I have been catcing shows by FLUX INFORMATION SCIENCES over the last year or so.
I have seen them go from a two unit (synth, sampler, Casio drum machine, and the most fucked up guitar I've seen in a while) to a three unit (using a drummer that sometimes plays a piece of metal). The best show that I have seen was at Artists Space. The drummer was gone, so Tristan droppped the fucked-up guitar and played the drum kit as he sang. The beats acted as punctuation to the words instead of traditional time keeping- the result being closer to Stravinsky(i.e.,"Rites of Spring") - thus breaking away from the blues rythms of rock 'n' roll.
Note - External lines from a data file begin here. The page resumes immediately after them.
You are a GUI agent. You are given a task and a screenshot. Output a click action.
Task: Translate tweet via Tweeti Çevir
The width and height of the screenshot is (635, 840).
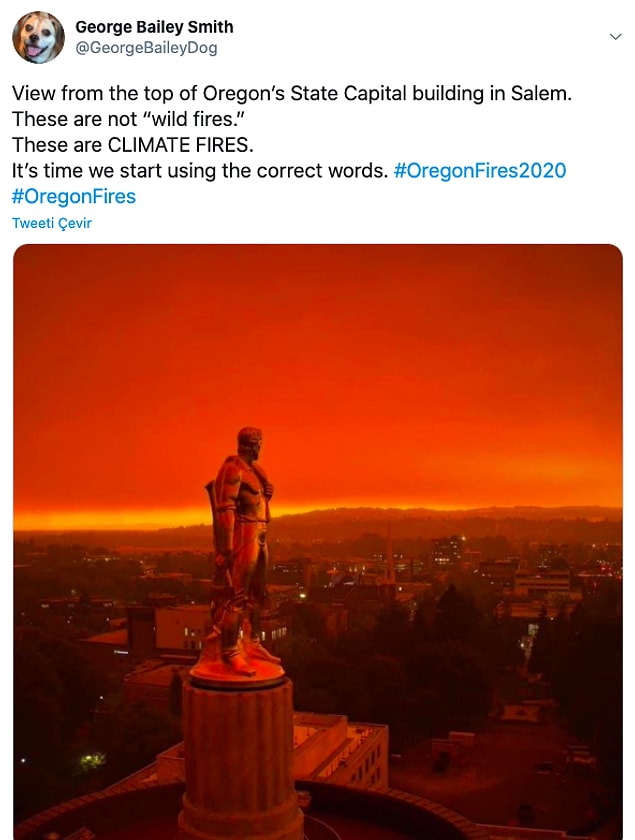pos(51,223)
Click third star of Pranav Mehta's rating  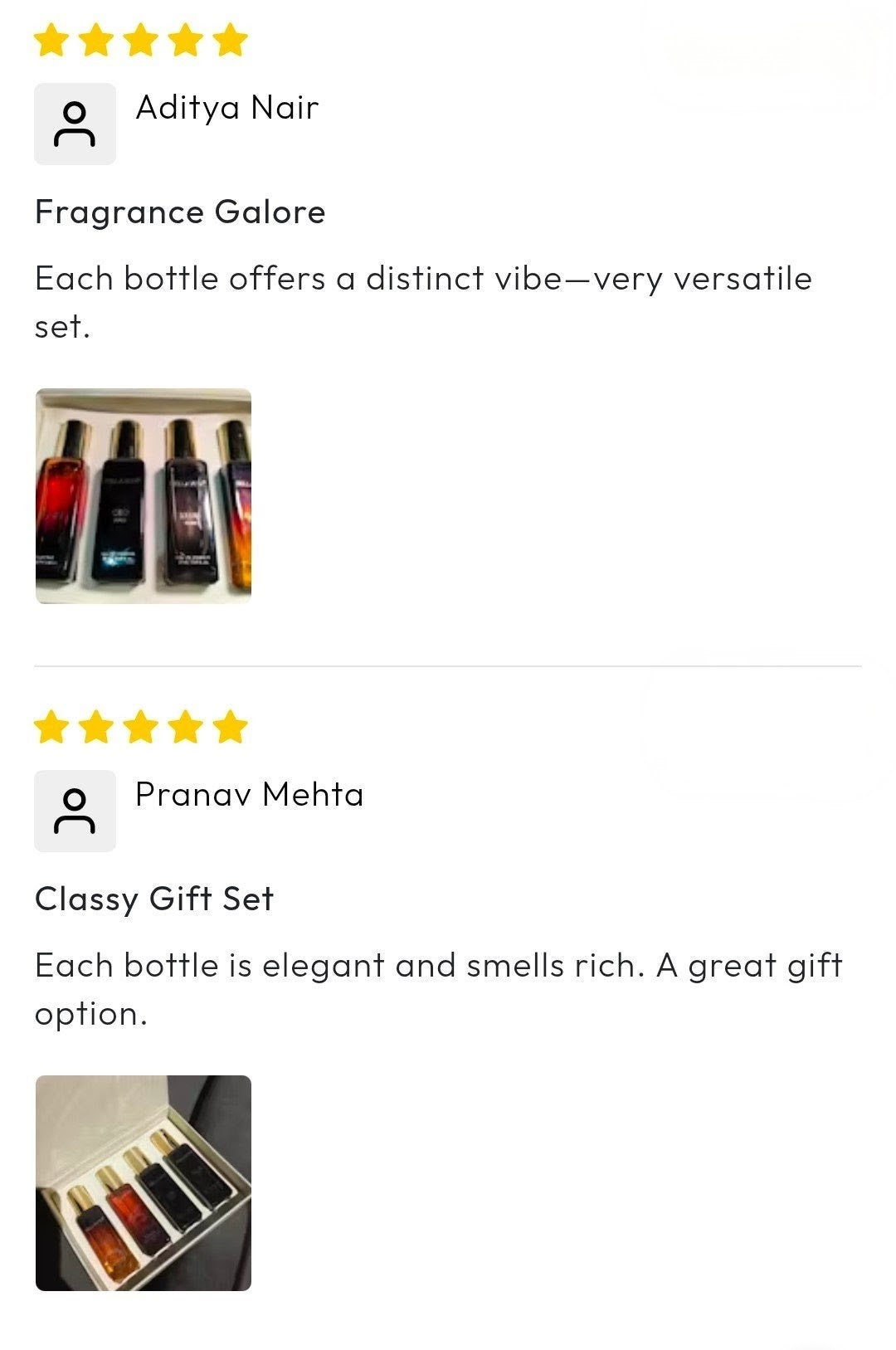(x=141, y=727)
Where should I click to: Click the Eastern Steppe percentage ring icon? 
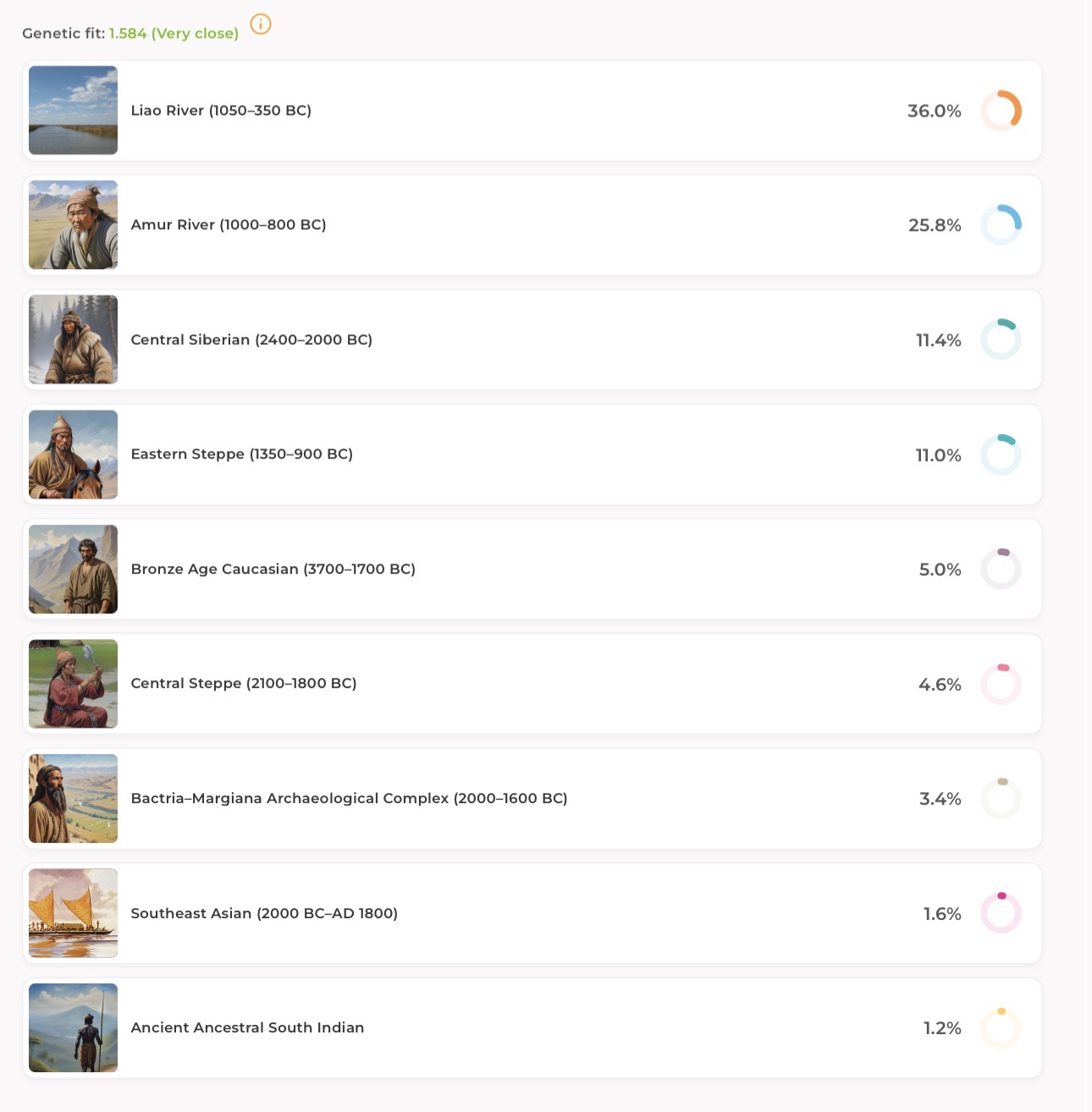(1001, 454)
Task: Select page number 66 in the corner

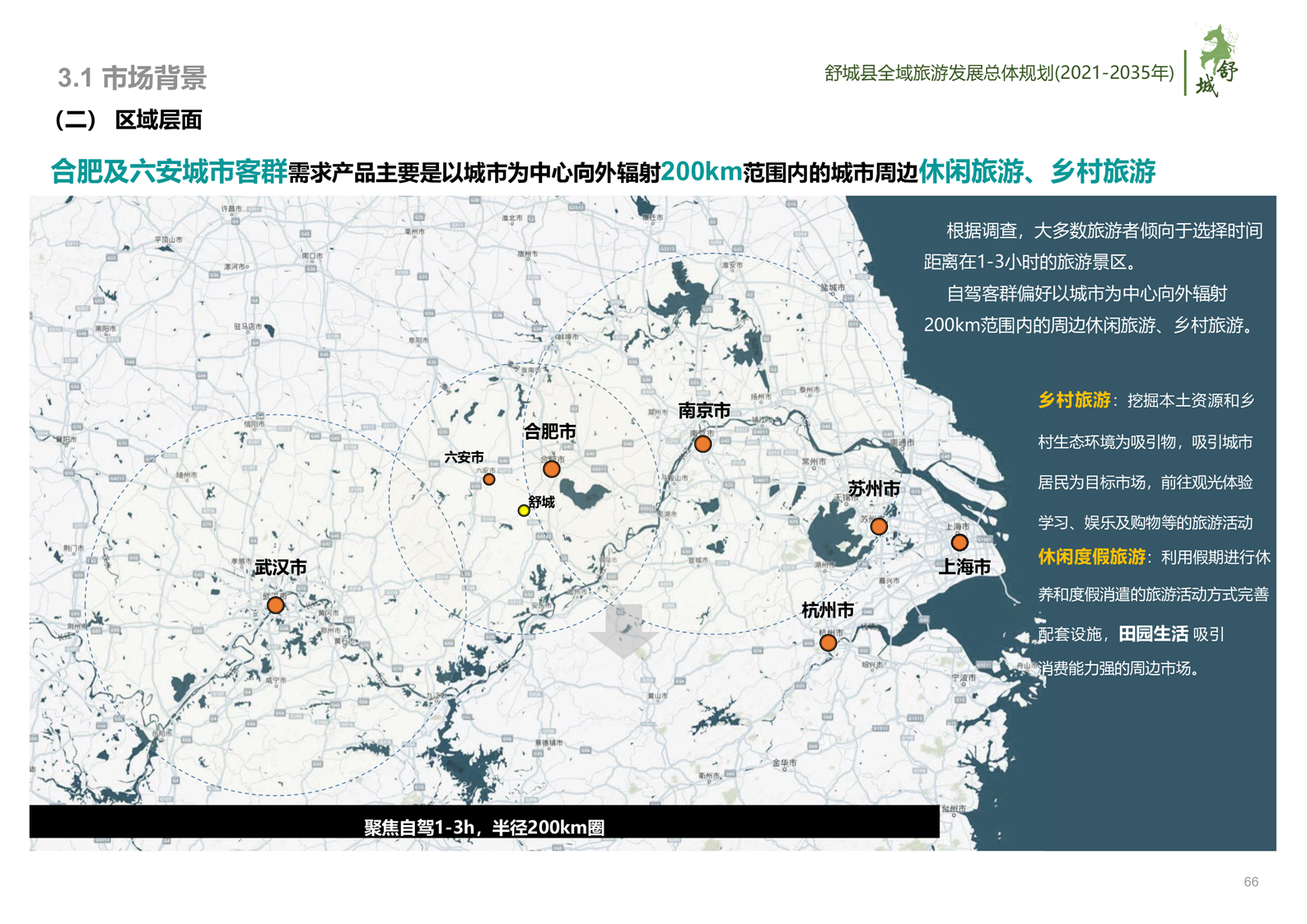Action: tap(1250, 881)
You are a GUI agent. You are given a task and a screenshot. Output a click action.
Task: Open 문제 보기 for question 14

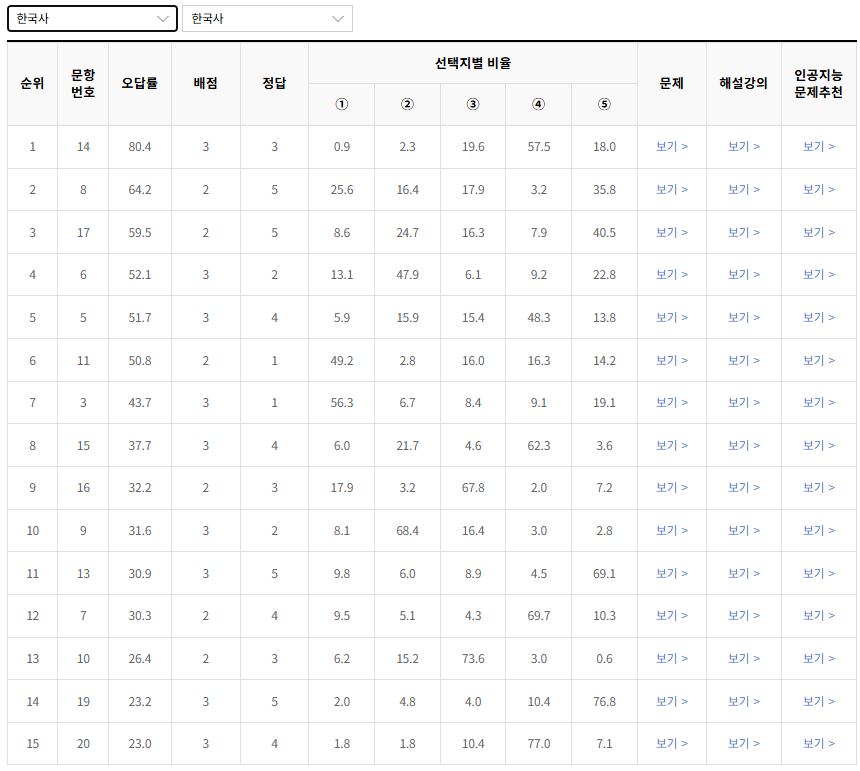(x=671, y=145)
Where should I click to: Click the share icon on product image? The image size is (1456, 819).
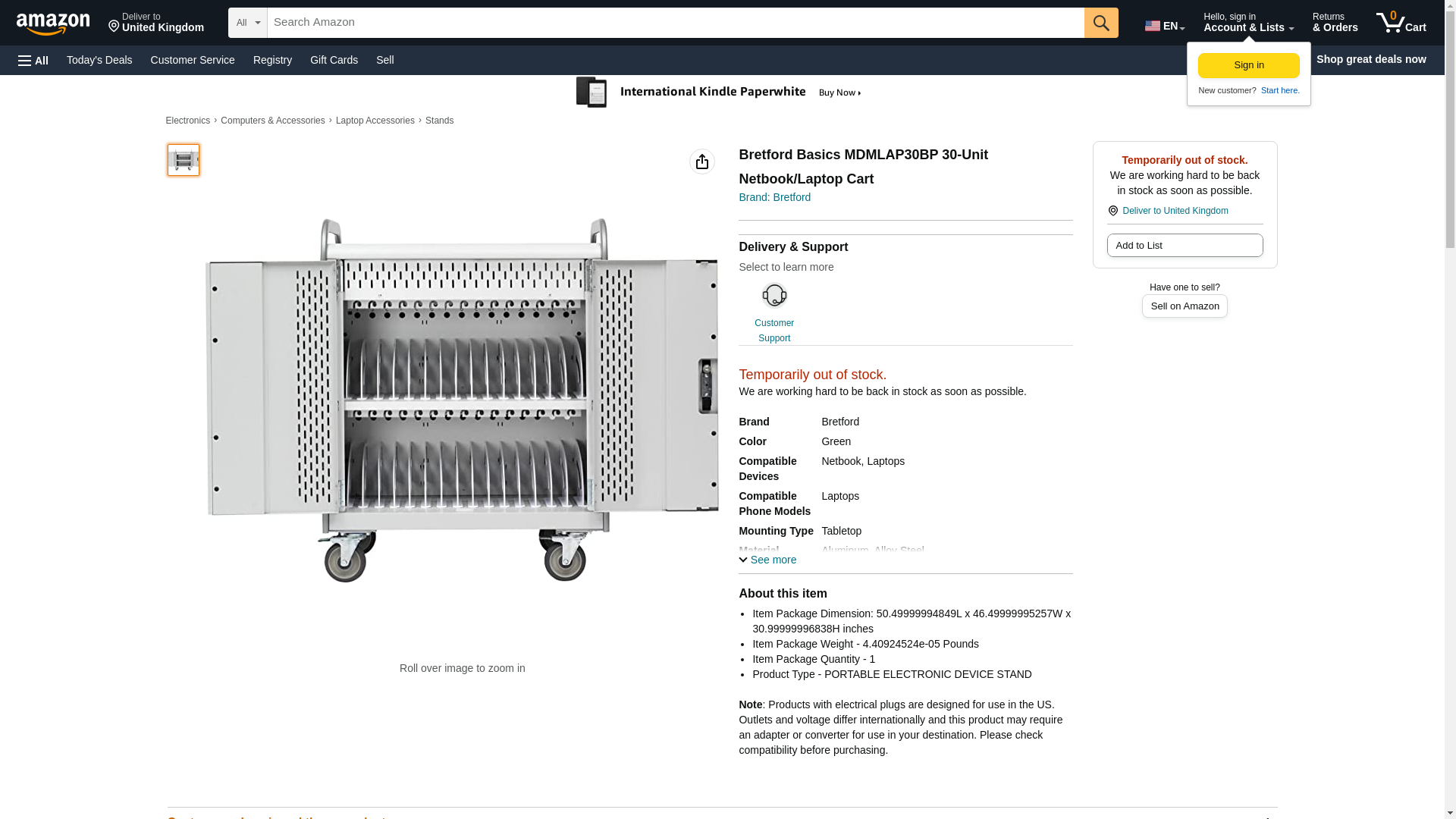701,162
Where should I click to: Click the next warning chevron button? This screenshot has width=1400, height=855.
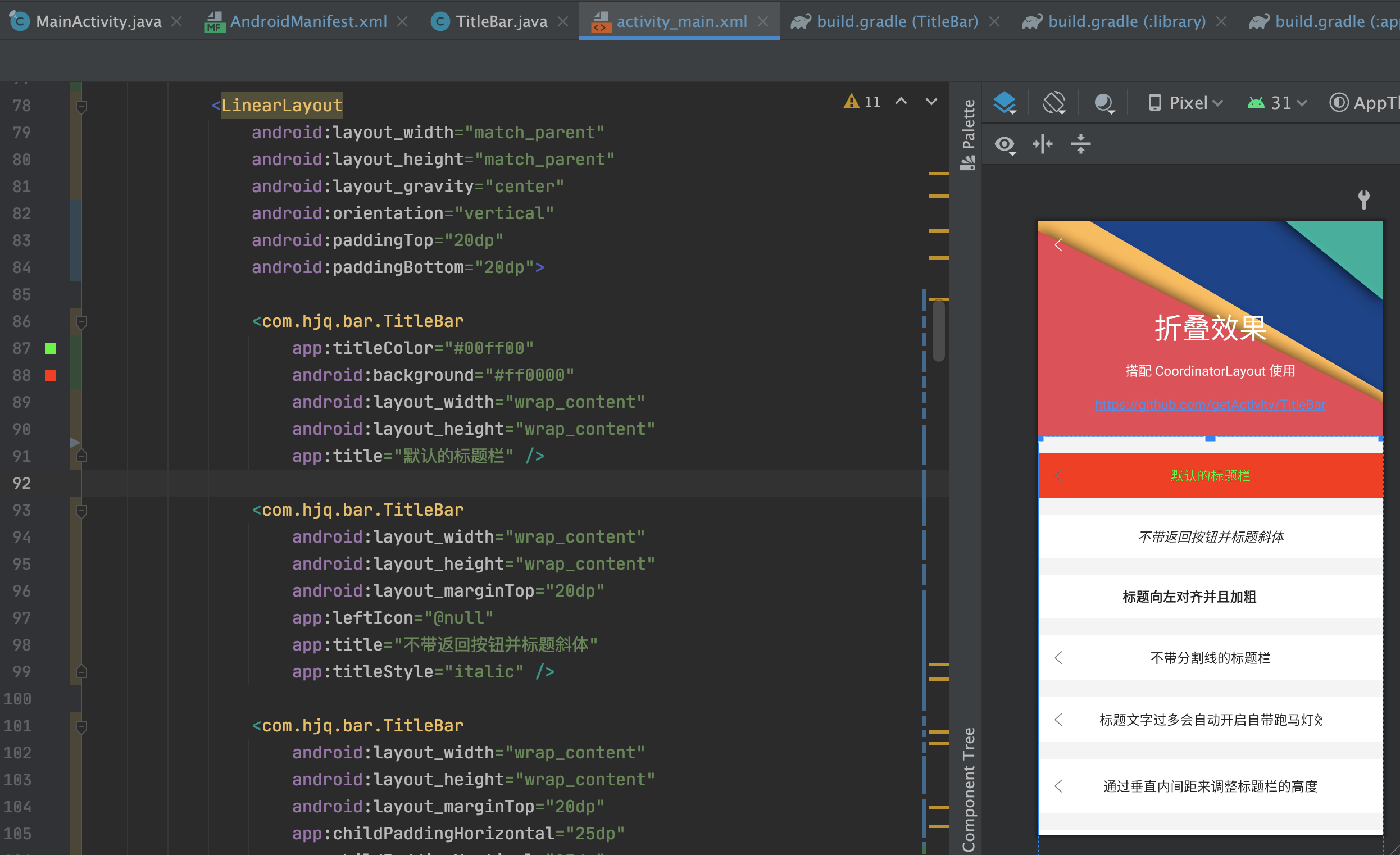point(931,101)
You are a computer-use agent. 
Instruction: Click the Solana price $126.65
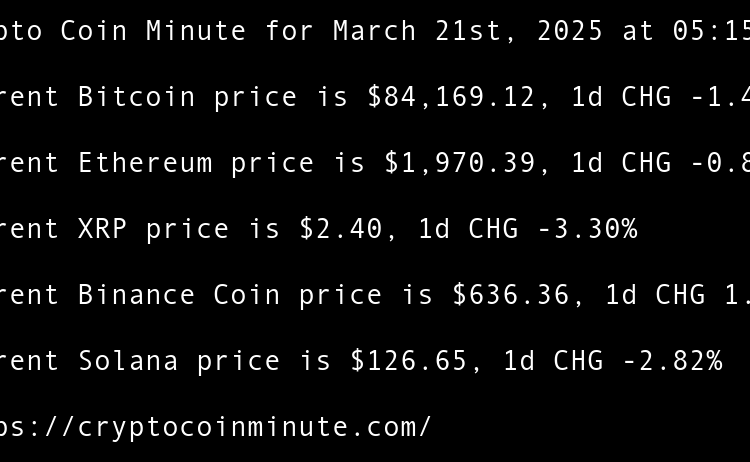[x=409, y=361]
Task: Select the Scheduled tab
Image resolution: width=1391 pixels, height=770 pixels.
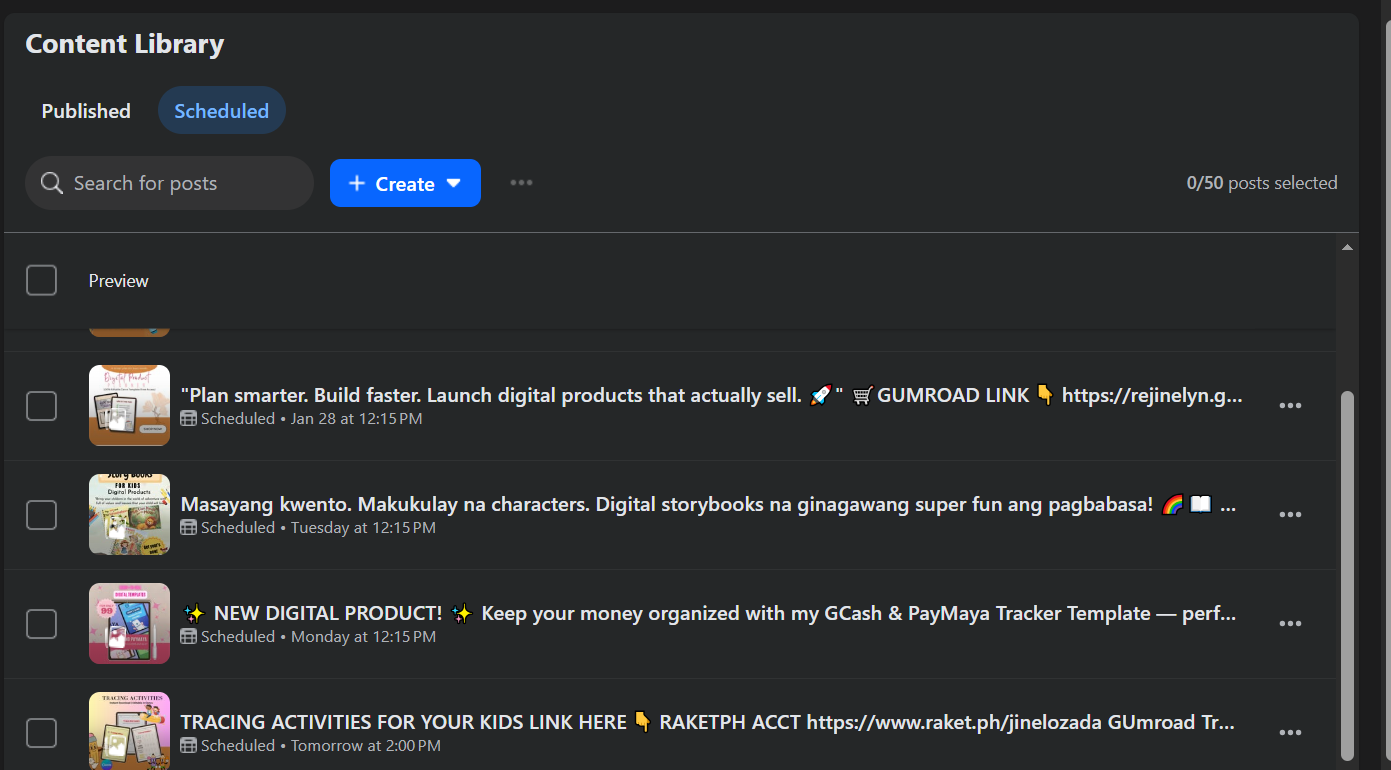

FIS learned to use this method to their advantage: while Tristan was screaming and bashing, his partner Sebastien was dishing out synth bursts, using the synthesizer as a percussion instrument sending out ugly slabs of sound (i.e., Tuxedomoon, Screamers) and sweet syrup hooks and sour samples that sound at times like low-budget European soundtracks from the 60s and 70s.These guys were babies when the no-wave imploded under its own atomic weight. Sonic Youth brought rock/pop referents back into no wave, whereas Mars, DNA, teenage Jesus sounded totally alien. FIS combines all of this , bringing back the viscious absurdity of no wave with oddball pop reference. FIS also inject expression and personality to electronic music. In this sense, they are analogous to early Devo rather than Kraftwerk. (...) they manage to transcend artiness for expressiveness. (...)heavy on the d.i.y. side, their work conceptually incorporates philosophy, look, product, and sound (...) breaking it down to build it up. Flux Information Sciences is music for a new corporation.
FIS ran through the set sounding more and more like demented carnival music. Artist Space became a hot house and I had to get out of there.